SHORT PROBLEM ▸
Please reproduce the listing below word for word, from its first line through the line containing "Action: pyautogui.click(x=405, y=627)", inclusive.

INFORMATION GIVEN ▸
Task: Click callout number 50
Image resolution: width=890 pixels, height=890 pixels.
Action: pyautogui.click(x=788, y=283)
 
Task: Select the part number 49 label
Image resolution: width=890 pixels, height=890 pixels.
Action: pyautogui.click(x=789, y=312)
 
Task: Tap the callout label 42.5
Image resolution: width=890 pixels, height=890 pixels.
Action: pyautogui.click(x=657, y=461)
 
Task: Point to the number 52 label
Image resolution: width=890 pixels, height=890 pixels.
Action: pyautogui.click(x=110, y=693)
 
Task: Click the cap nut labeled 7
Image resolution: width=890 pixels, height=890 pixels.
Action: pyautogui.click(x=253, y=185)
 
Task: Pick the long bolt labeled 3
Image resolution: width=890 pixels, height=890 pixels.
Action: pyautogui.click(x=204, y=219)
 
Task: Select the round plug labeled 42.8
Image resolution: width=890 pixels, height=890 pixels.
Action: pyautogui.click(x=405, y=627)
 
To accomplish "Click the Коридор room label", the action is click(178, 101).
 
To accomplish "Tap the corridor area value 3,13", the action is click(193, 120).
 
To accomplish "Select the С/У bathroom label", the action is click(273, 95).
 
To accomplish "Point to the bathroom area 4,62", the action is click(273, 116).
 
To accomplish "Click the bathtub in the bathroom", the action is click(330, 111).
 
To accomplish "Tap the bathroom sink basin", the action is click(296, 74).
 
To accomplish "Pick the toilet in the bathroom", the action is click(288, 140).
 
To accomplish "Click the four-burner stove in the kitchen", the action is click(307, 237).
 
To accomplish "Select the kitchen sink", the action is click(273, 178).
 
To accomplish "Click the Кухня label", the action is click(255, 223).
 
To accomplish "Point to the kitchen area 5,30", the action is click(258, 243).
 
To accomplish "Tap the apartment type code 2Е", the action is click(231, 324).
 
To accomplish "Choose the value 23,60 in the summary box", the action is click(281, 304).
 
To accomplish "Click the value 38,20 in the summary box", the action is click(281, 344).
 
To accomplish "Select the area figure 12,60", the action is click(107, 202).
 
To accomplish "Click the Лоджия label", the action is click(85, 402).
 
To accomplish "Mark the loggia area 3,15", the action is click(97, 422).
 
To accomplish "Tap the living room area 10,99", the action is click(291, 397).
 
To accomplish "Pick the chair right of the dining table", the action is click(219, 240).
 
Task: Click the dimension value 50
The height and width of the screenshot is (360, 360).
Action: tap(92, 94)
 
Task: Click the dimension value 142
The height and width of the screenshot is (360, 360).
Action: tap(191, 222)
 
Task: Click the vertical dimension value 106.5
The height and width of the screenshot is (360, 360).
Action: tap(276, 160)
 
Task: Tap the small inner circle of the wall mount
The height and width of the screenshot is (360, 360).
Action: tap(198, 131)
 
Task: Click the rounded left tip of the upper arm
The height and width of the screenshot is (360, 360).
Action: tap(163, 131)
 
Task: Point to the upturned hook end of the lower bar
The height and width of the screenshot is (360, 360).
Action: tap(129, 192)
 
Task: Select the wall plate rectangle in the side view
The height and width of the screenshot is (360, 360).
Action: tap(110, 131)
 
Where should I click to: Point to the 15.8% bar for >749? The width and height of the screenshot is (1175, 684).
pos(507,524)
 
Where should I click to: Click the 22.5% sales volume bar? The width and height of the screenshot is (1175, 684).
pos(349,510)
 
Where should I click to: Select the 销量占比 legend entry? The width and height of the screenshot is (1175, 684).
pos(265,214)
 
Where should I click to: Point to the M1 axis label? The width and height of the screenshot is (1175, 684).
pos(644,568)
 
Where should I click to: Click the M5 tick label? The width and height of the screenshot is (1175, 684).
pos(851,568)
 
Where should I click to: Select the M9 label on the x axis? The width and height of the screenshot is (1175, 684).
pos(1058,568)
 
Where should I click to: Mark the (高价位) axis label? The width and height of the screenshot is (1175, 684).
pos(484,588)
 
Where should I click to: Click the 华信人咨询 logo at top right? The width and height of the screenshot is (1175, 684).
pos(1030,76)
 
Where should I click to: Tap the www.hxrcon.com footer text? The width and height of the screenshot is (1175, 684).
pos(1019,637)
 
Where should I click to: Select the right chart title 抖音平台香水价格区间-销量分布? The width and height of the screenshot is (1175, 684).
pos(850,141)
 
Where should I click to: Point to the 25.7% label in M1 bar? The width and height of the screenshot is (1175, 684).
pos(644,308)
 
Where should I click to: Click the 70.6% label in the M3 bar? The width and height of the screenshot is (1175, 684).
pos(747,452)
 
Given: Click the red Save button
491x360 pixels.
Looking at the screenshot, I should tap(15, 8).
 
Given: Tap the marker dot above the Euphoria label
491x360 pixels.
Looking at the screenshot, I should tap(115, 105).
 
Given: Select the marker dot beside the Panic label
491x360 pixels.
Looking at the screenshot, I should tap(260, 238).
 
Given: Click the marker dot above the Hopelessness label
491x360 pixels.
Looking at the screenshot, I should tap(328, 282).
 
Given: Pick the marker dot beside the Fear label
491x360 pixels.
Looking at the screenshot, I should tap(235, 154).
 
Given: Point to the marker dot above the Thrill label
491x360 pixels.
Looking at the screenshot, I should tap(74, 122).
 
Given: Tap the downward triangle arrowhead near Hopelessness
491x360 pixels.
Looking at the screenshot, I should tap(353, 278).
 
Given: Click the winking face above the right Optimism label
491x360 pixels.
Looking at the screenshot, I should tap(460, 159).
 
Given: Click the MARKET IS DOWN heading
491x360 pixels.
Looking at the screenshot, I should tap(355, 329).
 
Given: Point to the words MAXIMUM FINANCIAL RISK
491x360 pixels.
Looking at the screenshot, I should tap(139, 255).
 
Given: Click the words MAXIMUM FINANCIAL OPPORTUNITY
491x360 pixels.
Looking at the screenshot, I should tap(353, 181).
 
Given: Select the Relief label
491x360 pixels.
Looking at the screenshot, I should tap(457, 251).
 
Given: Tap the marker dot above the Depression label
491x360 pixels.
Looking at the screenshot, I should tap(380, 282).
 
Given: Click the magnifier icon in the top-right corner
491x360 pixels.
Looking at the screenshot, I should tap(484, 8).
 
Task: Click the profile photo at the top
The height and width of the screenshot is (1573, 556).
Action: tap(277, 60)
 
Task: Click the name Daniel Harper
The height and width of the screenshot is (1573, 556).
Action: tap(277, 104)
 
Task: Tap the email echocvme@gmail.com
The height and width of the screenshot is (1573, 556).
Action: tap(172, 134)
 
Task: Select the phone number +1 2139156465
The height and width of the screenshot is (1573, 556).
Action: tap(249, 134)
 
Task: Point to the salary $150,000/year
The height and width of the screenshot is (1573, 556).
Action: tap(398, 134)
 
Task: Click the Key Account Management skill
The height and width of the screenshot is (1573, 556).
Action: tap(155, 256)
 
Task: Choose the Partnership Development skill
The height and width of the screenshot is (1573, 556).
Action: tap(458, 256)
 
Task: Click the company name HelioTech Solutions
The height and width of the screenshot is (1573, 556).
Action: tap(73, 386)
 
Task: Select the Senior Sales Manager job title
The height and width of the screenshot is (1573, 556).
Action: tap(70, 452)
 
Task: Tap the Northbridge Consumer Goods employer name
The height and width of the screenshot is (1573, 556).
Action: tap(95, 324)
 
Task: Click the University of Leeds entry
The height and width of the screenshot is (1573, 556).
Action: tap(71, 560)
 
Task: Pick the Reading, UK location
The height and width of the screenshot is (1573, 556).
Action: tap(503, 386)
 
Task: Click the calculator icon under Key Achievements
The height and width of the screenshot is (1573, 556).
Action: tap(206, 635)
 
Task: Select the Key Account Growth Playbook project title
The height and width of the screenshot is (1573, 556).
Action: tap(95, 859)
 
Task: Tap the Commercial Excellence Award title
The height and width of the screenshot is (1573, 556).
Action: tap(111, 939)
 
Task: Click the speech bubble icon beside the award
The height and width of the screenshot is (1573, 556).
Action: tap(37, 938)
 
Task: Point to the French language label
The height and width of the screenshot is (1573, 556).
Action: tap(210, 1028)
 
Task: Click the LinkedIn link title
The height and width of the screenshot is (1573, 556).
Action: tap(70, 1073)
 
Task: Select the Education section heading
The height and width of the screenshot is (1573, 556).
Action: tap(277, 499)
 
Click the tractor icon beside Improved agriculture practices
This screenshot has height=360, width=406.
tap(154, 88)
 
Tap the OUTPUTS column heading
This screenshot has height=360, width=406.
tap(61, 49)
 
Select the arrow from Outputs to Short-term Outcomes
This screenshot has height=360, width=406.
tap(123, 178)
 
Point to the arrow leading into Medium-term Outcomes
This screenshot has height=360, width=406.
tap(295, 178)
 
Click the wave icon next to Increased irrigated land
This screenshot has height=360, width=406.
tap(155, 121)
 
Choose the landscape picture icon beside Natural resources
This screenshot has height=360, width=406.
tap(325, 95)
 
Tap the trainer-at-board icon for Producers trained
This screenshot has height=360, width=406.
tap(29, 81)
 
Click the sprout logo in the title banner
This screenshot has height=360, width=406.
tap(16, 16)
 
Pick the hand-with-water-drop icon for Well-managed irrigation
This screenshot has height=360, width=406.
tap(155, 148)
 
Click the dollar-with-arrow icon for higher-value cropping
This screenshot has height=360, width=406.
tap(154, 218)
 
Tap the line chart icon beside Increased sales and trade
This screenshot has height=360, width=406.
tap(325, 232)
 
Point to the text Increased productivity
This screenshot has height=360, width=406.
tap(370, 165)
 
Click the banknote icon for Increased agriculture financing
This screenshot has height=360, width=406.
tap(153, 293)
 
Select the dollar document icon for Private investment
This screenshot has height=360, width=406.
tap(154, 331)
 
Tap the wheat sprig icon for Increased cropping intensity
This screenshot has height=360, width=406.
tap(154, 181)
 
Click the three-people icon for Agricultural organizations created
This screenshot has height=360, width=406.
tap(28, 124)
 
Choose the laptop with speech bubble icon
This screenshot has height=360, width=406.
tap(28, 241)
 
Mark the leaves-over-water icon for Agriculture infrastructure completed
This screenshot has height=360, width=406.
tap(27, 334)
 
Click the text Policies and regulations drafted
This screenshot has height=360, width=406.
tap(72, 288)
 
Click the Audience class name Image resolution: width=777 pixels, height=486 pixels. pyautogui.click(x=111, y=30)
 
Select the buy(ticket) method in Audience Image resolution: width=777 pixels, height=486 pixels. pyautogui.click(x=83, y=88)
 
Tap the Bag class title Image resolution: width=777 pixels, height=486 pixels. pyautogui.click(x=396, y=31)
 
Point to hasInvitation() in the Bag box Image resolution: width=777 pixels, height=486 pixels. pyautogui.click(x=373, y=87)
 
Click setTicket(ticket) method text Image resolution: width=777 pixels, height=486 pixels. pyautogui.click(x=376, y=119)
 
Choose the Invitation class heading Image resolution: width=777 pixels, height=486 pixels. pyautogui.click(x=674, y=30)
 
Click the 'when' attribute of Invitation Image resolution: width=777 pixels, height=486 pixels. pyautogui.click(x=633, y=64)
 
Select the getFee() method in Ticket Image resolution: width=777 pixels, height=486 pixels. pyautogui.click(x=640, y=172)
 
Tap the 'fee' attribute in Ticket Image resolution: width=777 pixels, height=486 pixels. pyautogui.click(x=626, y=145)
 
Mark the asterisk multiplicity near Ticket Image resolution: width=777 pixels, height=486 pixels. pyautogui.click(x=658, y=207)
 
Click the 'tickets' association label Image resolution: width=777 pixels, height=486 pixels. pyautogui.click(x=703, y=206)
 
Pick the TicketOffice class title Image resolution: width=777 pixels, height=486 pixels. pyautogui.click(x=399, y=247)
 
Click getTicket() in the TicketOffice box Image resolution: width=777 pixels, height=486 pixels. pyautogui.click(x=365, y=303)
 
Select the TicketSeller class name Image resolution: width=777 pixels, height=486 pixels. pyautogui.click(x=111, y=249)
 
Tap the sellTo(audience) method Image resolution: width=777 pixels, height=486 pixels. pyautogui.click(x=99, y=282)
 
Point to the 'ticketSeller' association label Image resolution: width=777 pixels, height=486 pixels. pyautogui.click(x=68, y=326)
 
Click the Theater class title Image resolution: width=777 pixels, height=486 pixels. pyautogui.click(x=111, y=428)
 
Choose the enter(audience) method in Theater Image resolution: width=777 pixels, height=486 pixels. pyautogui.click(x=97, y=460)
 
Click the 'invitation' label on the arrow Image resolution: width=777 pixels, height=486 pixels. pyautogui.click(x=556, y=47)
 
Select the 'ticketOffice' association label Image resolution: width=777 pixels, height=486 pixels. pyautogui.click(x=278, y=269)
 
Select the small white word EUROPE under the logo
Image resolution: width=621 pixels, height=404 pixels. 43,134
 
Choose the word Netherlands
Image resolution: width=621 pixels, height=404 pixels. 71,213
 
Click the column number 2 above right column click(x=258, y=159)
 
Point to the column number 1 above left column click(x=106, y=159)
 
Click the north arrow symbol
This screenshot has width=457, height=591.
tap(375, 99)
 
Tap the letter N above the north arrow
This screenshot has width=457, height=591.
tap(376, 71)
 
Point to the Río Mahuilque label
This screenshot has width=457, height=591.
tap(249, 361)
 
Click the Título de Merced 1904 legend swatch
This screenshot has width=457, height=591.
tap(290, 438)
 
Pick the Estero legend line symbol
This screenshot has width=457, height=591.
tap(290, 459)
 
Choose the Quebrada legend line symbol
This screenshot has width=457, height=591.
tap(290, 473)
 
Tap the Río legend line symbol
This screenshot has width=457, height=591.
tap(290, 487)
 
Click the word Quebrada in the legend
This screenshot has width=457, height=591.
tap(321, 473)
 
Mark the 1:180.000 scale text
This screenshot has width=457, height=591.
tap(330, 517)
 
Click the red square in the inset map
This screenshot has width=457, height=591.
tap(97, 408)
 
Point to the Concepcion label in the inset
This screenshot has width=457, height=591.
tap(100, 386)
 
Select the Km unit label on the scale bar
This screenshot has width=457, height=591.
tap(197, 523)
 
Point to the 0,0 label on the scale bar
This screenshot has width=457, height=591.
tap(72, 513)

SOLUTION TO THIS TASK ▸
Task: Click callout number 50
Image resolution: width=890 pixels, height=890 pixels.
Action: pyautogui.click(x=788, y=283)
 
Task: Select the part number 49 label
Image resolution: width=890 pixels, height=890 pixels.
Action: pyautogui.click(x=789, y=312)
 
Task: Tap the callout label 42.5
Image resolution: width=890 pixels, height=890 pixels.
Action: pyautogui.click(x=657, y=461)
 
Task: Point to the number 52 label
Image resolution: width=890 pixels, height=890 pixels.
Action: pyautogui.click(x=110, y=693)
 
Task: Click the cap nut labeled 7
Image resolution: width=890 pixels, height=890 pixels.
Action: pyautogui.click(x=253, y=185)
 
Task: Pick the long bolt labeled 3
Image resolution: width=890 pixels, height=890 pixels.
Action: pyautogui.click(x=204, y=219)
 
Task: Select the round plug labeled 42.8
Image resolution: width=890 pixels, height=890 pixels.
Action: pyautogui.click(x=405, y=627)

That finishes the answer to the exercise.